More than half of the world’s airports expect to be biometric-enabled at all passenger touchpoints by 2025.
While this will mean that journeys should begin and end more smoothly, travelers will likely have to endure a degree of choppiness to get to that ideal state. These are two of the main points from SITA’s 2022 Air Transport IT Insights report.
The aviation sector rebounded faster than expected from the pandemic, resulting in near-chaos at some major airports, such as London Heathrow and Amsterdam Schiphol, which both had to limit the number of daily departing passengers to allow personnel—thinned down by layoffs over the previous two years—to cope with the sudden revival in passenger numbers.
The problems are well-known: long queues both at outbound security checkpoints and inbound immigration desks, together with huge stress on baggage-handling systems.
SITA said in its report, released in January, that the first quarter of 2022 saw three times as much mishandled baggage than during the same period in the preceding year. In the second quarter, as passenger numbers started to ramp up for spring and summer vacations in the northern hemisphere, the mishandling rate increased by five times.
The answer to problems like these, according to airport CIOs who were interviewed for the survey, is to significantly increase IT and technology budgets, which would help offset the impact of staff shortages.
Airports face a decision, according to SITA VP airport operations systems Peter Drummond: “Do they invest in technology, or recruit additional staff—which they’ve struggled with in the past?”
The industry’s IT spend is projected to continue its steady year-on-year growth trend since 2020 to support this push for digitalization, with 96% of airlines and 93% of airports expecting their IT budgets to be maintained or to increase in 2023 compared to 2022. In 2022, airline and airport IT spend rose to an estimated $37 billion and $6.8 billion, respectively. However, this is still a long way short of the $49.6 billion that airlines spent in pre-pandemic 2019.
SITA noted that airlines are placing greater emphasis on IT tools to manage irregular operations. Over the next three years, the report states, 90% or more of airlines will invest in IT service management enhancement and disruption warning systems, as well as business intelligence initiatives for aircraft turnaround management, passenger processing and baggage processing.
By 2025, 50% of airports are seeking to implement automated predictive alerts prior to flight disruption events as well as business intelligence initiatives to enable scaling of operations based on demand.
More Self Service
Airlines and airports are investing in key technologies to smooth the passenger experience throughout the journey, to help curb bottlenecks and, in turn, allow redistribution of staff to focus on more complex tasks. Biometrics and self-service technologies are seeing major emphasis.
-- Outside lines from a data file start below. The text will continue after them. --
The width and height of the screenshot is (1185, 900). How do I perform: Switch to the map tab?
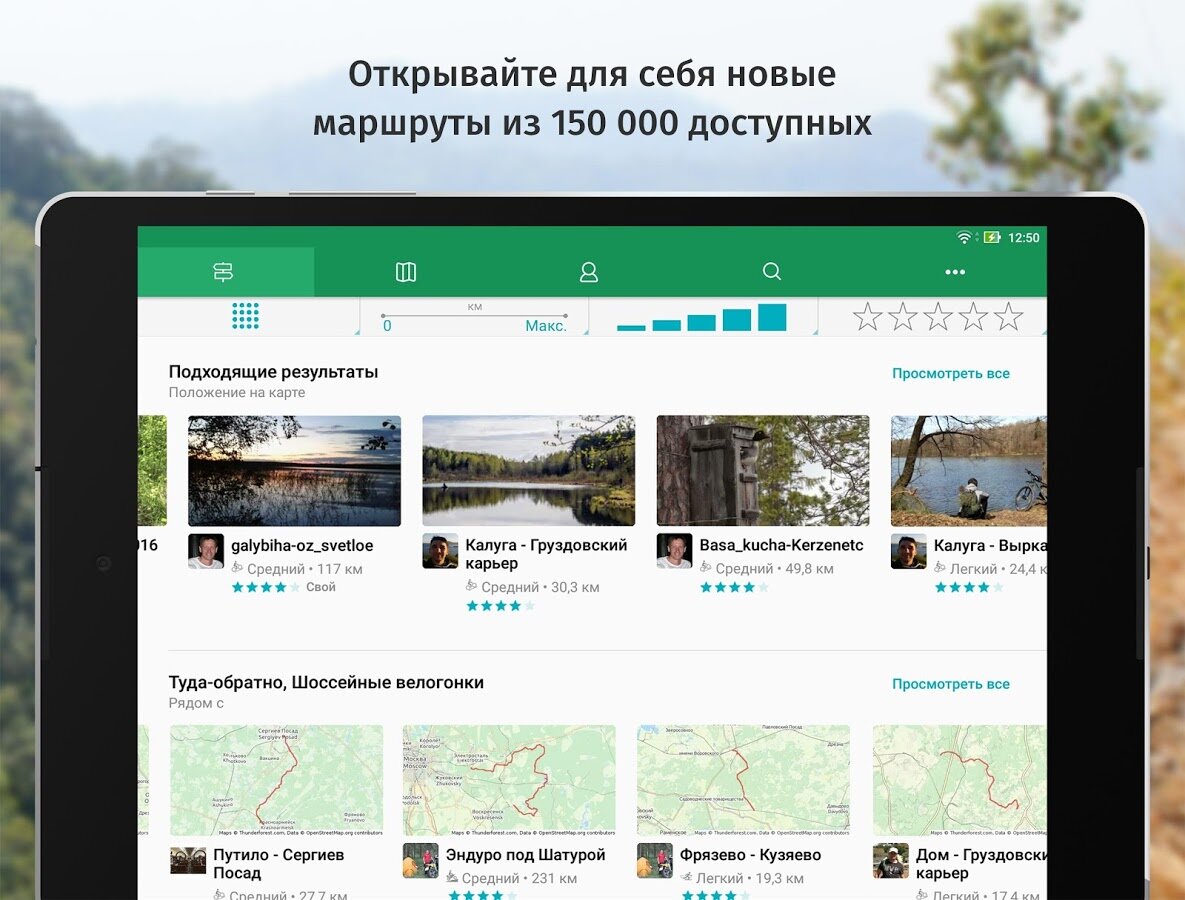tap(406, 272)
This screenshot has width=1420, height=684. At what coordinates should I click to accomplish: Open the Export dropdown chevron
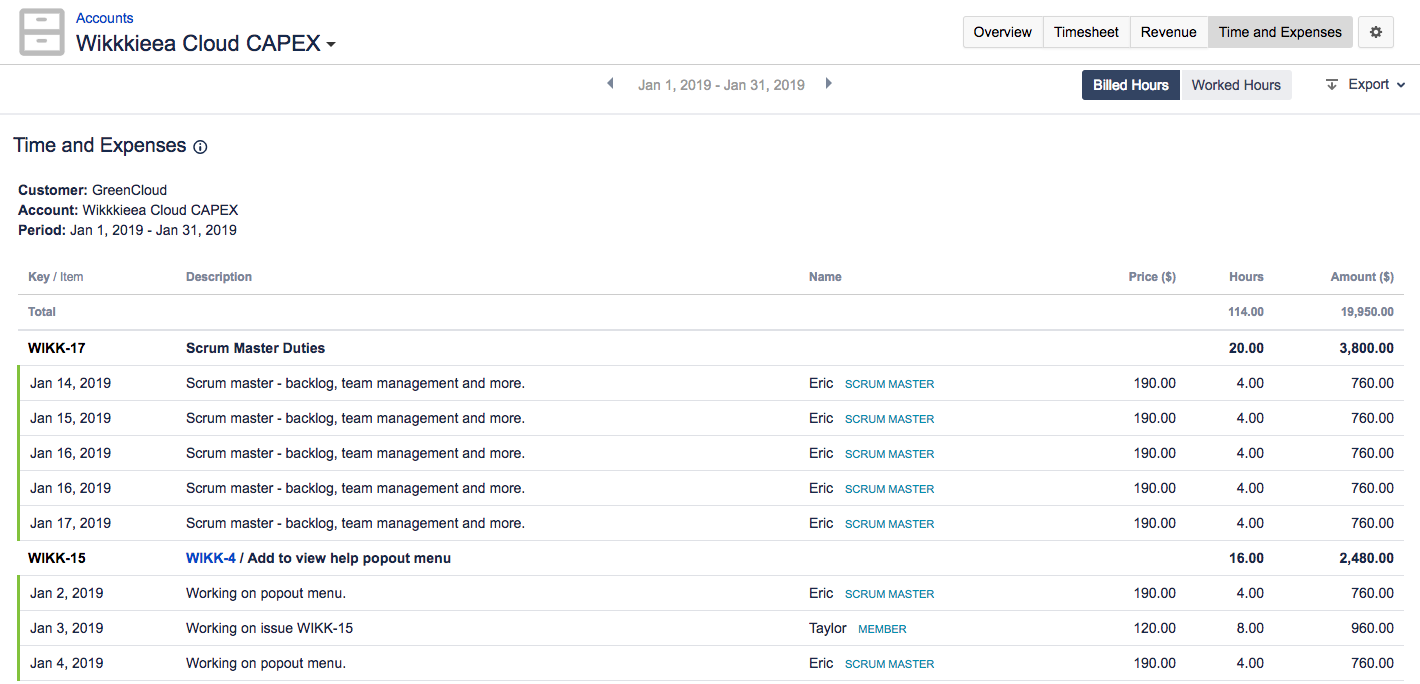point(1401,86)
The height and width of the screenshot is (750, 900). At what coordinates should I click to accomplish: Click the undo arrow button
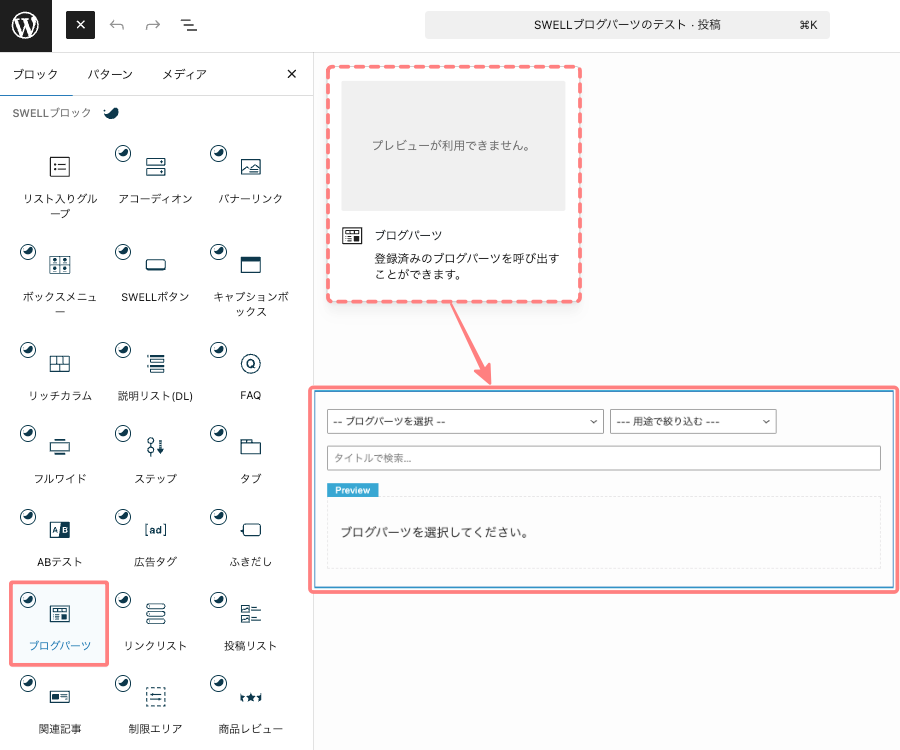pyautogui.click(x=117, y=25)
Airlines, meanwhile, have identified self-service technologies as key to helping manage irregular operations, and this remained their top investment priority in 2022, with touchless solutions and biometric ID management following closely, the report found.
Airports are similarly prioritizing self-service initiatives, placing strong emphasis on self-check-in and self-bag drop, with 86% planning implementation by 2025. Airports’ implementation of a secure single biometric token across all touchpoints has surged from just 3% in 2021 to 39% in 2022, with over half planning implementation over the next three years.
Within the next five to 10 years, countries will be moving to a digital travel credentials, SITA SVP border management Jeremy Springall said.
Passengers renewing their passports are likely to receive both a traditional passport and a digital token that can be used in lieu of the document, although the requirement to carry a physical passport will likely remain for the foreseeable future. It may just not be required to be presented at borders.
Typically, the digital passport will be carried on the passenger’s smartphone. The passenger will share this credential before their journey so they can be pre-cleared by all the necessary stakeholders. Checking the passenger’s identity at airports will be done biometrically.
“At some point, you’ll no longer have to queue at immigration; you will walk down a biometric corridor that will check you,” Springall said.
While the use of digital credentials will eventually speed up passenger flow through airports, Springall admitted that, at first, there would be a price to pay.
The European Union’s forthcoming Entry and Exit System (EES), for example, will require passengers entering the Schengen Area of 27 nations in Europe to have their biometric details taken at a kiosk on first entry. That will cause delays in the early years, but the problem will ease as more people are added to the system.
A digital passport system will only work to its fullest extent if airports at both ends of a journey have the necessary technology. In this respect, however, smaller airports in more remote parts of the world may have an advantage because they will be able to install the system from the ground up and thus leapfrog larger airports where the system has to be layered on top of legacy computer systems.
Another potential problem is a patchwork of different standards springing up in different regions of the world, as happened with vaccine certificates during the pandemic.
“You’re never going to get the whole world to agree. Interoperability between those systems is important. A small number, we can manage,” Springall said.